Earthworms excreta (vermicast)

is a nutritive organic fertilizer rich in humus,

NPK, micronutrients, beneficial soil microbes;

nitrogen-fixing, phosphate solubilizing bacteria,

actinomycets and growth hormones auxins,

gibberlins & cytokinins. Both vermicompost &

its body liquid (vermiwash) are proven as both

growth promoters & protectors for crop plants.

We discuss about the worms composting technology,

its importance, use and some salient

results obtained in the globe so far in this review

update of vermicompost research.

 

 

1. INTRODUCTION

A revolution is unfolding in vermiculture studies for

vermicomposting of diverse organic wastes by waste

eater earthworms into a nutritive “organic fertilizer” and

using them for production of chemical free safe food in

both quantity & quality without recourse to agrochemicals.

Heavy use of agrochemicals since the “green revolution”

of the 1960s boosted food productivity at the cost

of environment & society. It killed the beneficial soil

organisms & destroyed their natural fertility, impaired

the power of ‘biological resistance’ in crops making them

more susceptible to pests & diseases. Chemically grown

foods have adversely affected human health. The scientific

community all over the world is desperately looking

for an economically viable, socially safe & environmentally

sustainable alternative to the agrochemicals. Several

farms in world especially in North America, Australia

and Europe are going organic as the demand for “organic

foods” are growing in society. In 1980, the US Board of

Agriculture published a Report and Recommendations

on Organic Farming based on case studies of 69 organic

farmers in US and reported that over 90,000 to 100,000

farmers in US had already switched over to organic

farming.

 

2. GENERAL CHARACTERISTICS

OF VERMICOMPOST AND

VERMICULTURE

Vermicompost is the excreta of earthworm, which are

capable of improving soil health and nutrient status.

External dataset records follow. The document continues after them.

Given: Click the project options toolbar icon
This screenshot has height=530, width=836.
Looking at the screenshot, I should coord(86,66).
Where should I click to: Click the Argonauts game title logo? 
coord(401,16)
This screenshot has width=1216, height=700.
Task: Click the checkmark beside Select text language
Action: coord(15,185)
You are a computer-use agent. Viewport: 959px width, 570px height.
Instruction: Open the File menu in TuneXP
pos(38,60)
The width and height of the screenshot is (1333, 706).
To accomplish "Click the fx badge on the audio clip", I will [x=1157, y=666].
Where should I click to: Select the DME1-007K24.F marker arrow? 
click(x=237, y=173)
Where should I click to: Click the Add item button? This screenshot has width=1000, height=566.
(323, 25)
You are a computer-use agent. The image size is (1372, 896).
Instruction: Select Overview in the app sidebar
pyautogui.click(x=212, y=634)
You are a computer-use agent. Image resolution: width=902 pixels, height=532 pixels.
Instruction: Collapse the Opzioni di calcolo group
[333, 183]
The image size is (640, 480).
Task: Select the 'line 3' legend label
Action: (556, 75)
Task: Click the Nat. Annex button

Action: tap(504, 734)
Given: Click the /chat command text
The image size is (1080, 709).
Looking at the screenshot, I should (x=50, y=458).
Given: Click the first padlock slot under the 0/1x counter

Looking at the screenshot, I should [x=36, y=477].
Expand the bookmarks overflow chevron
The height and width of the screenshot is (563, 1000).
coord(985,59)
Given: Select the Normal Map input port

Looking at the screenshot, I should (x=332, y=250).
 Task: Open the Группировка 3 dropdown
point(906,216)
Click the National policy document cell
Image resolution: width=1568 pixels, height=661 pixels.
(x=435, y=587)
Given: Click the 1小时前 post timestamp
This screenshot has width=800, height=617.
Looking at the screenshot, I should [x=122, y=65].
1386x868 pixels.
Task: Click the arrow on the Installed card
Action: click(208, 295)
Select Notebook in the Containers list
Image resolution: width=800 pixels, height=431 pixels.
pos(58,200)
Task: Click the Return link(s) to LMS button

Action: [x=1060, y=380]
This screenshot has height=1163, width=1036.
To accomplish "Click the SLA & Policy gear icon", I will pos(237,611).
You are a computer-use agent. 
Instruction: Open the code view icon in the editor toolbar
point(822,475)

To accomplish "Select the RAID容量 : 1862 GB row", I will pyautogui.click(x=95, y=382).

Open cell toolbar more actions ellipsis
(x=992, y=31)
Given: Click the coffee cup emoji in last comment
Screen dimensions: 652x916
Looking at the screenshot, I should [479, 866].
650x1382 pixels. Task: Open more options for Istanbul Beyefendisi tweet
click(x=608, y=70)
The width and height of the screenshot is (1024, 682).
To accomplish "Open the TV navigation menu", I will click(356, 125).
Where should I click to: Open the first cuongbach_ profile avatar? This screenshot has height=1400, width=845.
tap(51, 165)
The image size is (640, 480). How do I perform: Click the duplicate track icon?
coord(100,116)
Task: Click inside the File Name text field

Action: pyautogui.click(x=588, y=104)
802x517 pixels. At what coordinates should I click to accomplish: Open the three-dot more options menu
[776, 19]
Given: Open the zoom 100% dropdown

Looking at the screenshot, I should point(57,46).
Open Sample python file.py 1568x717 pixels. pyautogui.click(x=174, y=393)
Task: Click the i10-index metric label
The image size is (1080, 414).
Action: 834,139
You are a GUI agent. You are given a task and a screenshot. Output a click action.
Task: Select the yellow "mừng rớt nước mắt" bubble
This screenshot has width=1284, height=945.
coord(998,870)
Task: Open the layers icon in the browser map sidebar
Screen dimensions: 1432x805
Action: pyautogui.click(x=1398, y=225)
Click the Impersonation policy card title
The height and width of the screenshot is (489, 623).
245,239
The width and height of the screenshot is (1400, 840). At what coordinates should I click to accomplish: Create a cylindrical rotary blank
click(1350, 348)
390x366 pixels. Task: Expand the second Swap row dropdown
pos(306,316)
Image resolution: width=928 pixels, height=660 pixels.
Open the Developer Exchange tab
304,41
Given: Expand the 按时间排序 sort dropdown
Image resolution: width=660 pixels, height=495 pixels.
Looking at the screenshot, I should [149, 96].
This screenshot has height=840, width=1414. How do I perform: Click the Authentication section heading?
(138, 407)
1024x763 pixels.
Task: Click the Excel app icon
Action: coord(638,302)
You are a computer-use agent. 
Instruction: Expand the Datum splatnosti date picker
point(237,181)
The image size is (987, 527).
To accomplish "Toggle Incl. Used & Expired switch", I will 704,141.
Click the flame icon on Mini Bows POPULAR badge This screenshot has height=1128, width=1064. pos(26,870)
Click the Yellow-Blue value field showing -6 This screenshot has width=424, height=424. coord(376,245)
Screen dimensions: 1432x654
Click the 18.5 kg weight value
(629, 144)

Vermiculture is a process by which all types of biodegradable

wastes such as farm wastes, kitchen wastes,

market wastes, bio-wastes of agro based industries, livestock

wastes etc. are converted while passing through the

worm-gut to nutrient rich vermicompost. Vermi worms

are used here act as biological agents to consume those

wastes and to deposit excreta in the process called vermicompost.

 

3. VERMICOMPOSTING

Vermicomposting is a simple biotechnological process

of composting, in which certain species of earthworms

are used to enhance the process of waste conversion and

produce a better product. Vermicomposting differs from

composting in several ways [2]. It is a mesophilic process

that utilizes microorganisms and earthworms that are

active at 10°C to 32°C (not ambient temperature but temperature

within the pile of moist organic material). The

process is faster than composting; because the material

passes through the earthworm gut, a significant but not

fully understood transformation takes place, whereby the

resulting earthworm castings (worm manure) are rich in

microbial activity and plant growth regulators, and fortified

with pest repellence attributes as well. In short,

earthworms through a type of biological alchemy are

capable of transforming garbage into “gold” [3,4].

 

4. NUTRIENTS IN VERMICOMPOST

Vermicompost is an excellent soil additive made up of digested compost. Worm castings are much higher in nutrients and microbial life and therefore, are considered as a higher value product (Table 1). Worm castings con- tain up to 5 times the plant available nutrients found in average potting soil mixes. Chemical analysis of the castings was conducted [5,6] and found that it contains 5 times the available nitrogen, 7 times the available potash and 1.5 times more calcium than that found in 15 cm of good top soil. In addition, the nutrient life is up to 6 times more in comparison to the other types of potting mixes. It is reported that phosphorous while passage through gut of worms is converted to the plant available form [7]. Phosphorous is usually considered as a limiting element for plant growth. Therefore, any process that significantly increases phosphorous availability through plants and organic matter will be very important for ag-riculture. The average potting soil mixes that is found in the market are usually sterile and do not have a microbial population. The combination of nutrients and microbial

organisms are essential for growing healthy and produc- tive plants. Vermicompost not only adds microbial or- ganisms and nutrients that have long lasting residual ef- fects, it also modulates structure to the existing soil, in- creases water retention capacity. Vermicompost may also have significant effects on the soil physical properties. It was observed that addition of vermicompost @ 20 t·ha−1 to an agricultural soil in two consecutive years signifi- cantly improved soil porosity and aggregate stability [8]. The number of large, elongated soil macro pores in- creased significantly after a single application of a dose of vermicompost equivalent to 200 kg·ha−1 of nitrogen to a cornfield [9]. Similarly, a significant decrease in soil bulk density and a significant increase in soil pH and total organic carbon after application of vermicompost in two consecutive growing seasons, at a rate equivalent to 60 kg·ha−1 of N. Together these changes in soil proper- ties improve the availability of air and water, thus en- couraging seedling emergence and root growth [10].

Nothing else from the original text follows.